[Data items]
=== Section Start ===
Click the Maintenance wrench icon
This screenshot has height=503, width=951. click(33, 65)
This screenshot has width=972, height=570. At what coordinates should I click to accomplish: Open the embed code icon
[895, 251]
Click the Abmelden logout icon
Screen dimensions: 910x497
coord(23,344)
=== Section End ===
§ **WORK TASK**:
Please output the records once more, exactly as they were written.

§ **TASK OUTPUT**:
Click the Maintenance wrench icon
This screenshot has height=503, width=951. click(33, 65)
This screenshot has width=972, height=570. At what coordinates should I click to accomplish: Open the embed code icon
[895, 251]
Click the Abmelden logout icon
Screen dimensions: 910x497
coord(23,344)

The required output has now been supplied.